» **Text shown**

__________

Doctoral Programs

Doctor of Nursing Practice, Nurse Anesthesia (BSN-DNP)

A CRNA is an advanced practice registered nurse that has received at least a Master’s degree related to the practice of nurse anesthesia. USF’s BSN-DNP Nurse Anesthesia Program is a three year (36 month) program. Students must complete their coursework in continuous, full time enrollment.

Post-MSN Doctor of Nursing Practice

The Post-MSN DNP program is for graduates of MSN programs wishing to complete a practice doctorate in Nursing. USF’s Post MSN-DNP is a two year (24 month) program. Students must complete their coursework in continuous, part-time enrollment. Our classes are offered in a hybrid format, which gives you flexibility to continue working while you earn your degree.

Student Learning Outcomes

  • Integrate Franciscan principles and holistic, evidenced based nursing care into advanced practice nursing appropriate to area of specialization (for CRNA students, this includes all elements of COA Standard D: Graduate Standards).
  • Synthesize current and emerging science and theories from nursing and other disciplines in the application and evaluation of advanced nursing practice to benefit individuals across the lifespan, aggregates, communities, and health care systems.

__________

» **Explore the material**
• 1. Do these statements agree with the doctoral programs text? Answer yes or no for each, quoting the words that decide it: (a) The BSN-DNP Nurse Anesthesia Program runs for 36 months. (b) Post-MSN DNP students may complete their coursework in full-time enrollment. (c) Post-MSN DNP classes use a hybrid format.
• 2. Write a continuation of the doctoral programs text, starting after its last sentence.
The lines that come next are unrelated to the doctoral programs text.

» **Information provided**
__________

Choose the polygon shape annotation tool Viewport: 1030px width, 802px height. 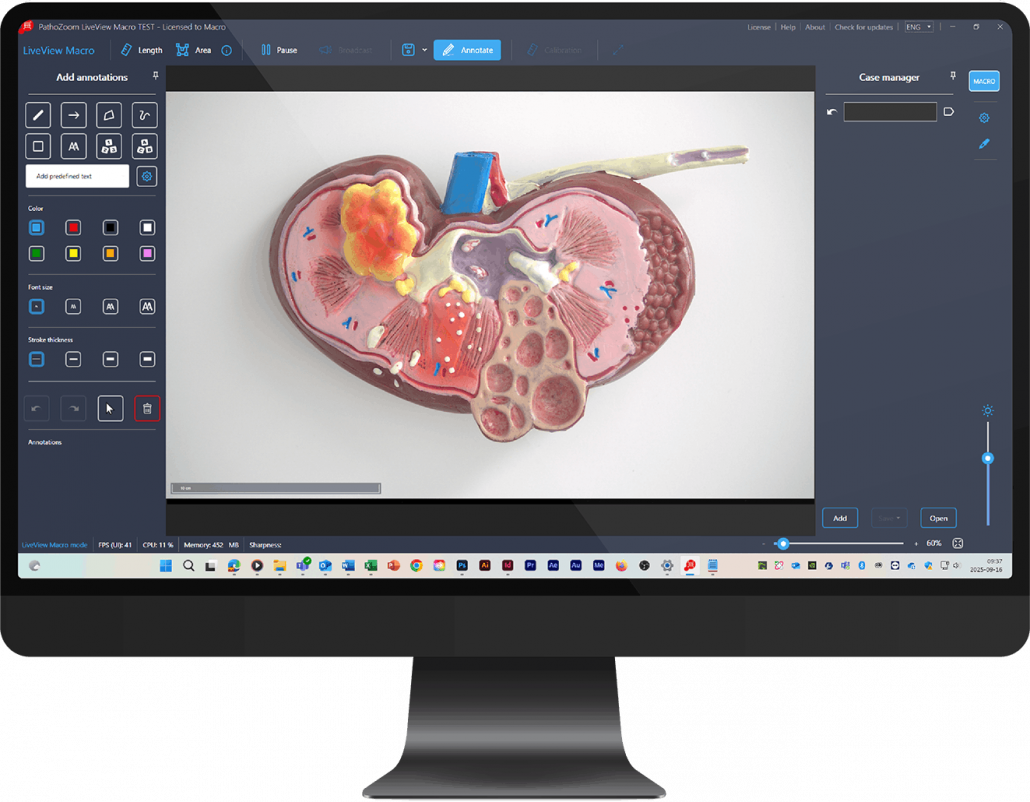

__________

» **Numbered responses**
• 1.
(a) Yes: "USF’s BSN-DNP Nurse Anesthesia Program is a three year (36 month) program."
(b) No: "Students must complete their coursework in continuous, part-time enrollment."
(c) Yes: "Our classes are offered in a hybrid format"

• 2.
  • Serve in an advanced leadership role to transform nursing practice in complex systems considering cultural, political, organizational and economic implications.
  • Improve patient and population health outcomes by cultivating interprofessional networks that support mentorship, knowledge development, shared decision-making and professional growth.
  • Analyze health policy initiatives that improve cost-effective healthcare delivery, advocate for vulnerable patient populations, and promote nursing practice.
  • Utilize information and technology to manage knowledge, mitigate error, collaborate with interdisciplinary teams, and improve patient and population health outcomes local to global.
  • Promote the translation of research in nursing practice through continuous scholarship and disseminate research evidence that improves health outcomes in a variety of populations, clinical settings, and systems.